Differences in clinical features between vestibular migraine, migraine with vestibular symptoms, and migraine without vestibular symptoms: A cross-sectional study

Abstract

Abstract Background: Vestibular migraine (VM) is associated with a higher central sensitization than migraines without vestibular symptoms. VM and migraines with vestibular symptoms (MwVS) may share a similar disorder spectrum, as no differences in clinical features have been found, apart from disability. Patients with VM experience fluctuating mechanical pain thresholds and vestibular symptoms even without migraine attacks, suggesting persistent central sensitization. We hypothesized that interictal allodynia or hyperalgesia, which are indicative of persistent central sensitization, could be used to differentiate between VM, MwVS, and migraine without vestibular symptoms, that is, migraine only (MO).
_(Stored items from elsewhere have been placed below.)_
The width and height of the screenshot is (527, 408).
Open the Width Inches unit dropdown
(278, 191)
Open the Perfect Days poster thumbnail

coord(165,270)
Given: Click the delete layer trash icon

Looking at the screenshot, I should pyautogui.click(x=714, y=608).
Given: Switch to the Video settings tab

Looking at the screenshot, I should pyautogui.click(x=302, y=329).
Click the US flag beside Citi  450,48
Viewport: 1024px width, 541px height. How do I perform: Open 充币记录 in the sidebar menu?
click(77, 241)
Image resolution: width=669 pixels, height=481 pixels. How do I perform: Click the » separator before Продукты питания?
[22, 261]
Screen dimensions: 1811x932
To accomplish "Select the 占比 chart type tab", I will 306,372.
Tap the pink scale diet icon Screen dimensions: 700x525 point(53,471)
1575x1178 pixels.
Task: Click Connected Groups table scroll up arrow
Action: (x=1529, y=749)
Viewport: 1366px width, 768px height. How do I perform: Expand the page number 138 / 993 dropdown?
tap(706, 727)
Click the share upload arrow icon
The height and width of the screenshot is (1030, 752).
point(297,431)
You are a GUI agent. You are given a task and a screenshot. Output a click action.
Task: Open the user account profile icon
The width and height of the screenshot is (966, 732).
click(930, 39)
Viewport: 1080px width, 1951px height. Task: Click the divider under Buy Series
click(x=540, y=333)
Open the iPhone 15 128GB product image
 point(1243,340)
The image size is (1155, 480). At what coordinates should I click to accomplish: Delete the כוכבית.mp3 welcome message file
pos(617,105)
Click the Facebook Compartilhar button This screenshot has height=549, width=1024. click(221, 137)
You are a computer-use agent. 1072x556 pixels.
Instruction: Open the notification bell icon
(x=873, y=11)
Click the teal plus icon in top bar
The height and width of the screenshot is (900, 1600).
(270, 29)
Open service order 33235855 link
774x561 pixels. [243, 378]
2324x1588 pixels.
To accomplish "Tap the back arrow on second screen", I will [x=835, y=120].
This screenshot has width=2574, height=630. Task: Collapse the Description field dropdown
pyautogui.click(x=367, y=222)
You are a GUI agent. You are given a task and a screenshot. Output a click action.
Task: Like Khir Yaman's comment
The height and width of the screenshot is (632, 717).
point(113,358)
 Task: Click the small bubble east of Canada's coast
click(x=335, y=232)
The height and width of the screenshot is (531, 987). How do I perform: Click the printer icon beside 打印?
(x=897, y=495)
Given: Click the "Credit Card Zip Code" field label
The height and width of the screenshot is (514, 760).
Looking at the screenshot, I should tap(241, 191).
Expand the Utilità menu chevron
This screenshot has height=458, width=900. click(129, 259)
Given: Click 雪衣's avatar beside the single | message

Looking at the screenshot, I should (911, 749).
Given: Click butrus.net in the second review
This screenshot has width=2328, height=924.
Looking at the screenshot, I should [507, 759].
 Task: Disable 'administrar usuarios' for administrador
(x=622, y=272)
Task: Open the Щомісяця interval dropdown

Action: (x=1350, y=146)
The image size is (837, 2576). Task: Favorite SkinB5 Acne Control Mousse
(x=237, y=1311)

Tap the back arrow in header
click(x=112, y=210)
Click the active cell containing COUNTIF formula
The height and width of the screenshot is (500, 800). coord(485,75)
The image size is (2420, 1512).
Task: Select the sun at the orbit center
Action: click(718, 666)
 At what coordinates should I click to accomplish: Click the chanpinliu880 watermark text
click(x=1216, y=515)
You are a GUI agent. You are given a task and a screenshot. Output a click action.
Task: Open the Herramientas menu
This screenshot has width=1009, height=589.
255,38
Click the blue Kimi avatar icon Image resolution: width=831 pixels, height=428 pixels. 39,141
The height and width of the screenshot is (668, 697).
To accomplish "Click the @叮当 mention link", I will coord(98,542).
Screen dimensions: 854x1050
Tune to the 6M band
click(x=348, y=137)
This study aimed to compare the demographic and clinical characteristics of VM, MwVS, and MO during the interictal phase and to determine whether VM exhibits more interictal allodynia/hyperalgesia than MwVS and MO. Methods: In this cross-sectional study, we enrolled consecutive migraineurs aged 18–65 years who were assigned into the VM, MwVS, and MO groups and administered a structured questionnaire comprising diagnostic questions for migraine, VM, and associated variables. Clinical variables were compared among the three groups. After confirming data normality, variables were compared using appropriate tests. A multivariate logistic regression identified significant VM-associated variables, applying backward stepwise selection. Results were considered statistically significant when the two-tailed p-values < 0.05. The presence of interictal widespread pressure hyperalgesia (IWPH) was determined using a manual tender point survey as an alternative to the quantitative sensory testing method, which is the gold standard. Results: Overall, 163 patients, of which 31 (19%), 54 (33.1%), and 78 (47.9%) were assigned to the VM, MwVS, and MO groups, respectively, were included in this study. Post-hoc comparison revealed that aura, tender point count, and IWPH were significantly associated with VM compared to MwVS. Multivariate logistic regression confirmed that aura and IWPH were independent and significant predictors of VM. No significant differences were observed in clinical features between MwVS and MO. Conclusions: Aura and IWPH are independent predictors of VM, potentially playing pivotal roles in its pathogenesis. We have identified clinical features that differentiate between VM and MwVS, which can enhance our understanding of VM.